◆ Tasks and exercises ◆
1 > What price does the AirPods hearing-aid discussion give for a set of AirPods Pro 2?
2 > From the AirPods hearing-aid discussion, extract the passage from "I have a feeling" to "of hearing aids.", word for word.

Apple did run something like this in their heart research study. But not specifically counting drinks, just more survey like questions.
I have a feeling that it might be difficult for Apple to obtain FDA authorization for a system consisting in part of a device that Apple didn't manufacture (i.e. an Android phone). Getting the iPhone + Airpods system authorized was unusual enough already.
- Can airpods tell me how loud a room is?
- Which settings should I use for a concert to preserve fidelity? How do they compare to "concert" branded consumer earplugs, like Loop/Etymotic/SoundProtex ?
I mention this as you can use these today as hearing aids, you just need to use a third party app to create your audiogram. I have fairly bad hearing loss and use Airpods instead of hearing aids.
* Air Pods 2 were approved by the FDA in September
* iOS (and iPadOS) 18.1, for which the release candidate was released earlier today, comes with the ability to enable hearing aid mode and with a hearing test
* based on the hearing test, the AirPods can automatically compensate how things sound to you
* Apple has announced that iOS 18.1 will be released next week
I expect that insurance plans that cover hearing aids are going to cover this eventually, as a set of AirPods Pro 2 is $249, which is substantially cheaper than other hearing aids on the market. An open question is if any other manufacturer will be able to get a device that works this well at this price point - the amount of software and chip design engineering that went into H2 and the bridgeOS or RTKitOS that the AirPods run is just not something smaller manufacturers will be able to easily copy.
Now, I wish I could find a better eartips fit for my ears... XS doesn't pass in the app as having a good enough seal, and S is just a little bit uncomfortable for me for all day use.
Well, "classic" hearing aids have two features that I don't see Apple replicating any time soon: longer battery life (AirPods roughly last around 4-6 hours depending on battery degradation and usage, whereas hearing aids run for days) and most especially, support for audio induction loops [1] - basically PA systems for the impaired, you'll find these in churches, conference/meeting rooms, concert halls/stadiums and in the UK also in taxicabs.

◆ Given entries ◆
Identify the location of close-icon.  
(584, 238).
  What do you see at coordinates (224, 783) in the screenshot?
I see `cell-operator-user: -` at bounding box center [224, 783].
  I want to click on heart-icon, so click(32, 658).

◆ Task responses ◆
1 > $249

2 >
I have a feeling that it might be difficult for Apple to obtain FDA authorization for a system consisting in part of a device that Apple didn't manufacture (i.e. an Android phone). Getting the iPhone + Airpods system authorized was unusual enough already.
- Can airpods tell me how loud a room is?
- Which settings should I use for a concert to preserve fidelity? How do they compare to "concert" branded consumer earplugs, like Loop/Etymotic/SoundProtex ?
I mention this as you can use these today as hearing aids, you just need to use a third party app to create your audiogram. I have fairly bad hearing loss and use Airpods instead of hearing aids.